WORK TO BE COMPLETED: Reproduce exactly the line with "Click the question" and every line that follows it below, up to and including the last one. Do not include pictures or anything else.

STUDY MATERIAL:
==============================
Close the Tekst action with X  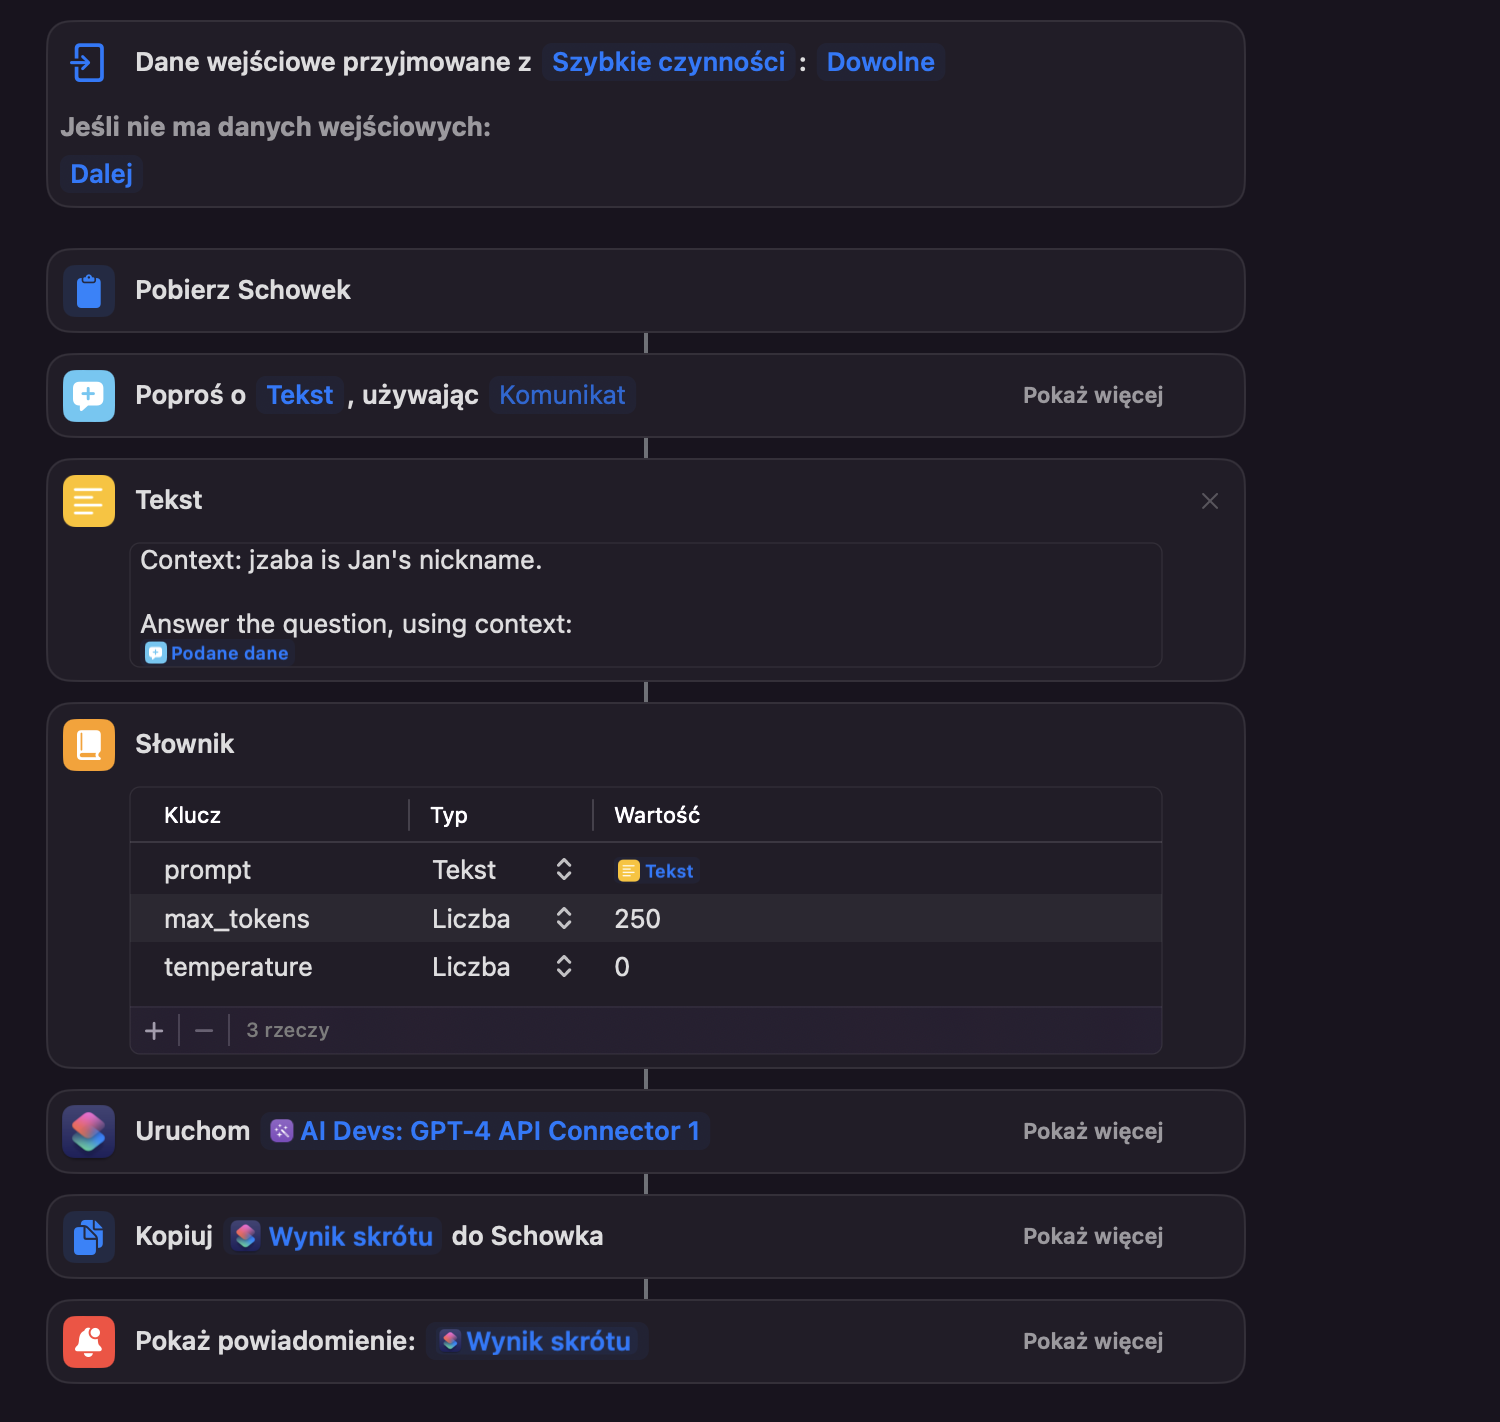pyautogui.click(x=1210, y=501)
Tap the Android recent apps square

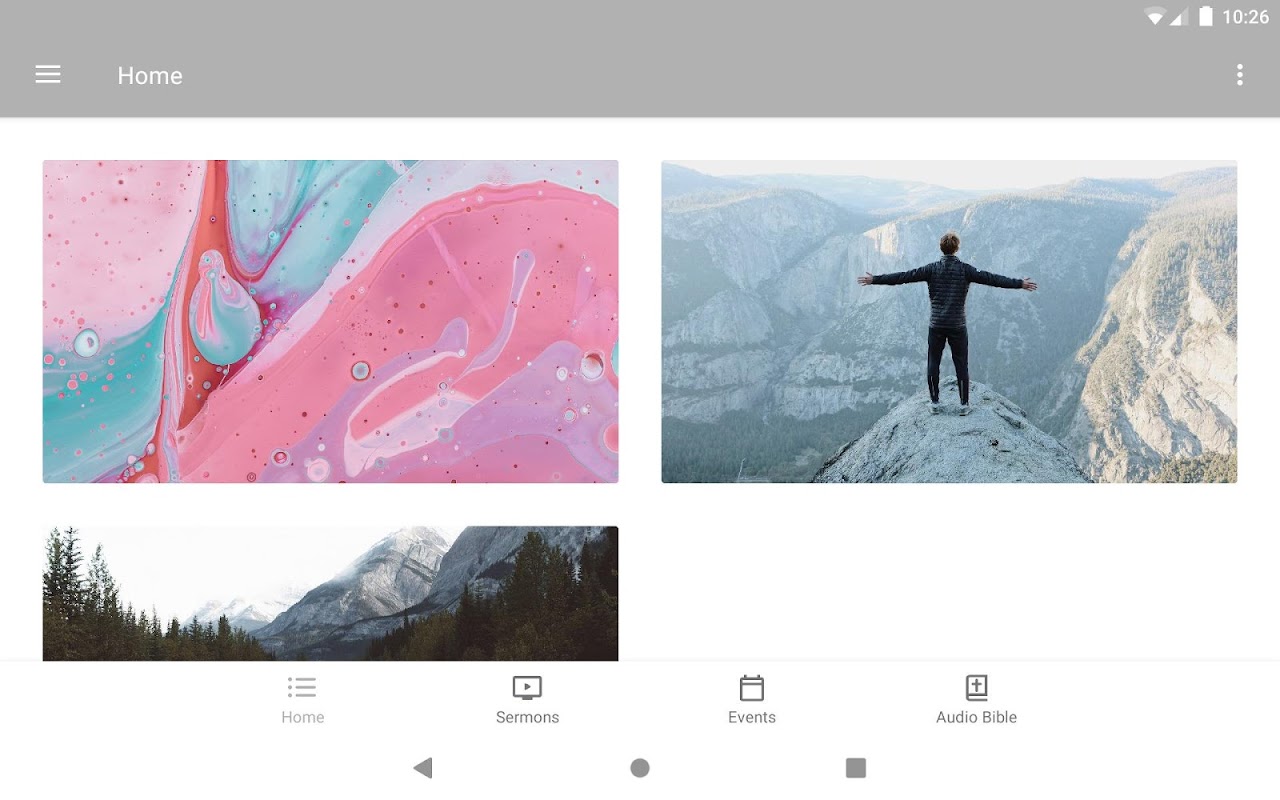click(856, 768)
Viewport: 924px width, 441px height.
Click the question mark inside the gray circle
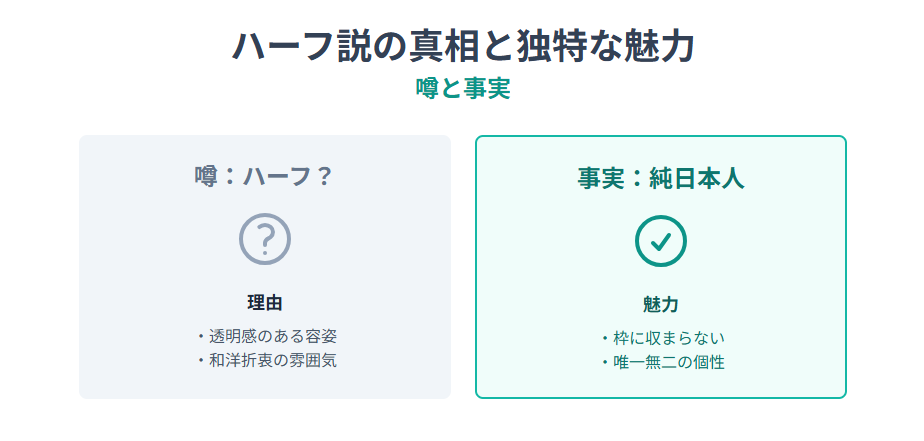pyautogui.click(x=265, y=239)
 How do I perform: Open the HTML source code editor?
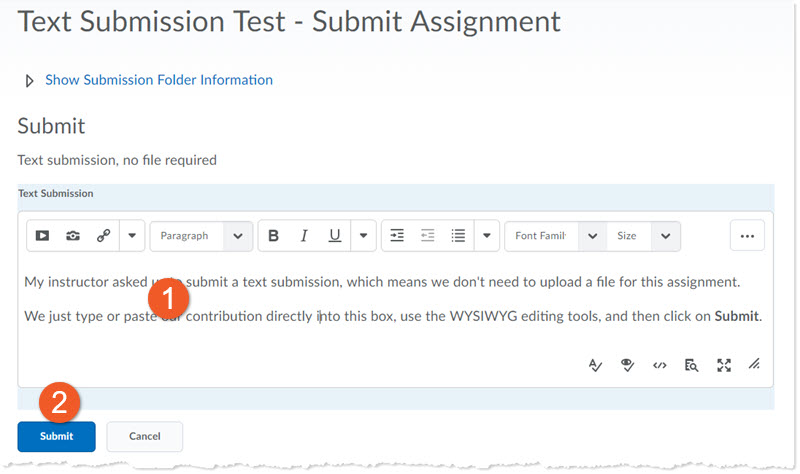[x=660, y=365]
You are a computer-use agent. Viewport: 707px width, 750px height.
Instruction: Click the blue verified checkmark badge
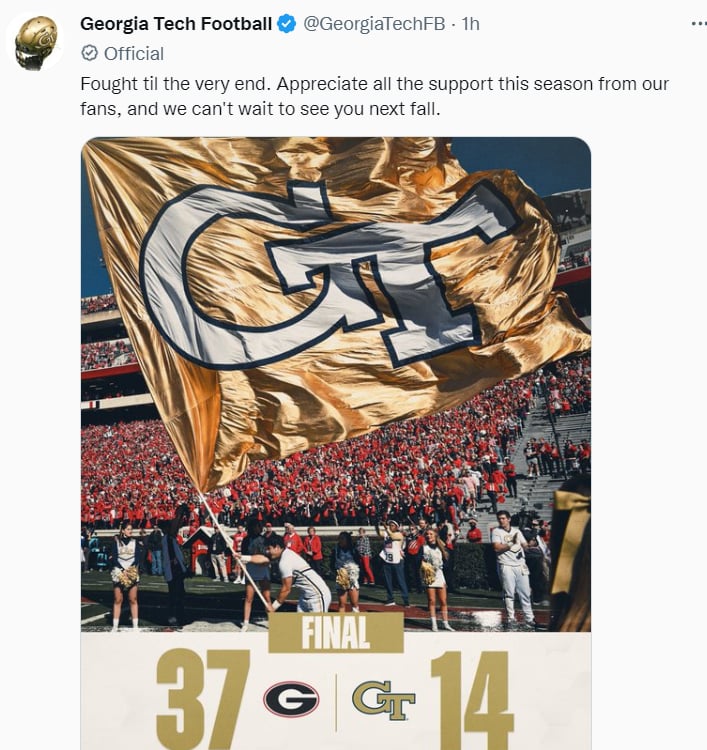pyautogui.click(x=287, y=23)
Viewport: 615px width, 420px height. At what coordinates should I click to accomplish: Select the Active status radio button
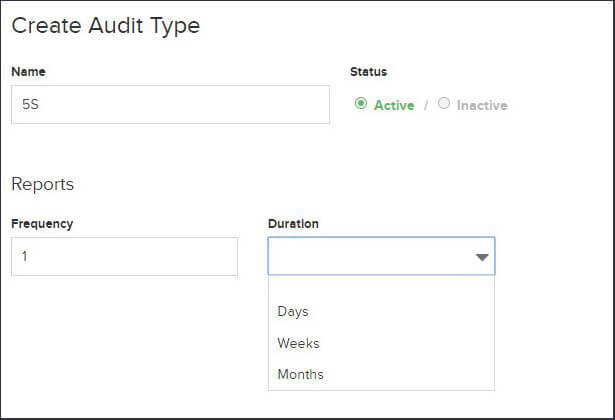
==============================
FINISHED TASK:
Click the question mark inside the gray circle
pyautogui.click(x=265, y=239)
 How do I perform: Open the HTML source code editor?
[x=660, y=365]
You are a computer-use agent. Viewport: 707px width, 750px height.
Instruction: Click the blue verified checkmark badge
pyautogui.click(x=287, y=23)
Viewport: 615px width, 420px height. At what coordinates should I click to accomplish: Select the Active status radio button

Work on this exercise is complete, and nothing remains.